──────── Material supplied

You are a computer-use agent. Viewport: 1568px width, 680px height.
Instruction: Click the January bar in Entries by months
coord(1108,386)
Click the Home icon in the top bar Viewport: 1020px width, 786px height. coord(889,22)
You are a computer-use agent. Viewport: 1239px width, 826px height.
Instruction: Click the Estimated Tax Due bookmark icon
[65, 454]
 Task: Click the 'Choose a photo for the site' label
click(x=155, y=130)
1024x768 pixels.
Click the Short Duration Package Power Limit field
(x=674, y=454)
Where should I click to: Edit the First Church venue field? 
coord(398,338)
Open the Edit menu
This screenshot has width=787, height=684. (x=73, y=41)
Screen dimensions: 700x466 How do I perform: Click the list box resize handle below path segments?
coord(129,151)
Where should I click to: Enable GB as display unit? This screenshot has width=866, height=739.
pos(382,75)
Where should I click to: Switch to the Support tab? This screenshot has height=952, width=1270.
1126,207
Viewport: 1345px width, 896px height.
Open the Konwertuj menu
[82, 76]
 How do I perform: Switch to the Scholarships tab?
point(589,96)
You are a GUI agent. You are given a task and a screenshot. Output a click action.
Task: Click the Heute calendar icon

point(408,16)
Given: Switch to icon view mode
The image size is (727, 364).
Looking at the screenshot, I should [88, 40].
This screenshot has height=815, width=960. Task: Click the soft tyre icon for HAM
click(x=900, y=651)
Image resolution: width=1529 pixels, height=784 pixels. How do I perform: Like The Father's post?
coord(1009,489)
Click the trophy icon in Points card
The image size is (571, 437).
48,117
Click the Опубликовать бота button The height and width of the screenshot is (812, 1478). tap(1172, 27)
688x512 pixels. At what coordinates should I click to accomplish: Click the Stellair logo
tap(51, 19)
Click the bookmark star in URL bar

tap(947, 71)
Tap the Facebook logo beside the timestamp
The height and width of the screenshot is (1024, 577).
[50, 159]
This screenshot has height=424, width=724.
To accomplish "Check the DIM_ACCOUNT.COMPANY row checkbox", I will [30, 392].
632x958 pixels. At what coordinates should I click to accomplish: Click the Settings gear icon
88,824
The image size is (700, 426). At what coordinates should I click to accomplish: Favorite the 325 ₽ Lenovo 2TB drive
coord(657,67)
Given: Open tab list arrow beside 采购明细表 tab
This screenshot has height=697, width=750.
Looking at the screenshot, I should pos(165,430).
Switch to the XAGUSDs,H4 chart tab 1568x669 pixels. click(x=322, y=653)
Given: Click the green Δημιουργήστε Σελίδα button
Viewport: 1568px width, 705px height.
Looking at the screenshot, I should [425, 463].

────────────────

Reproduce every record above exactly as it is written.

■ Answer to this exercise:
You are a computer-use agent. Viewport: 1568px width, 680px height.
Instruction: Click the January bar in Entries by months
coord(1108,386)
Click the Home icon in the top bar Viewport: 1020px width, 786px height. coord(889,22)
You are a computer-use agent. Viewport: 1239px width, 826px height.
Instruction: Click the Estimated Tax Due bookmark icon
[65, 454]
 Task: Click the 'Choose a photo for the site' label
click(x=155, y=130)
1024x768 pixels.
Click the Short Duration Package Power Limit field
(x=674, y=454)
Where should I click to: Edit the First Church venue field? 
coord(398,338)
Open the Edit menu
This screenshot has width=787, height=684. (x=73, y=41)
Screen dimensions: 700x466 How do I perform: Click the list box resize handle below path segments?
coord(129,151)
Where should I click to: Enable GB as display unit? This screenshot has width=866, height=739.
pos(382,75)
Where should I click to: Switch to the Support tab? This screenshot has height=952, width=1270.
1126,207
Viewport: 1345px width, 896px height.
Open the Konwertuj menu
[82, 76]
 How do I perform: Switch to the Scholarships tab?
point(589,96)
You are a GUI agent. You are given a task and a screenshot. Output a click action.
Task: Click the Heute calendar icon

point(408,16)
Given: Switch to icon view mode
The image size is (727, 364).
Looking at the screenshot, I should [88, 40].
This screenshot has height=815, width=960. Task: Click the soft tyre icon for HAM
click(x=900, y=651)
Image resolution: width=1529 pixels, height=784 pixels. How do I perform: Like The Father's post?
coord(1009,489)
Click the trophy icon in Points card
The image size is (571, 437).
48,117
Click the Опубликовать бота button The height and width of the screenshot is (812, 1478). tap(1172, 27)
688x512 pixels. At what coordinates should I click to accomplish: Click the Stellair logo
tap(51, 19)
Click the bookmark star in URL bar

tap(947, 71)
Tap the Facebook logo beside the timestamp
The height and width of the screenshot is (1024, 577).
[50, 159]
This screenshot has height=424, width=724.
To accomplish "Check the DIM_ACCOUNT.COMPANY row checkbox", I will [30, 392].
632x958 pixels. At what coordinates should I click to accomplish: Click the Settings gear icon
88,824
The image size is (700, 426). At what coordinates should I click to accomplish: Favorite the 325 ₽ Lenovo 2TB drive
coord(657,67)
Given: Open tab list arrow beside 采购明细表 tab
This screenshot has height=697, width=750.
Looking at the screenshot, I should pos(165,430).
Switch to the XAGUSDs,H4 chart tab 1568x669 pixels. click(x=322, y=653)
Given: Click the green Δημιουργήστε Σελίδα button
Viewport: 1568px width, 705px height.
Looking at the screenshot, I should [425, 463].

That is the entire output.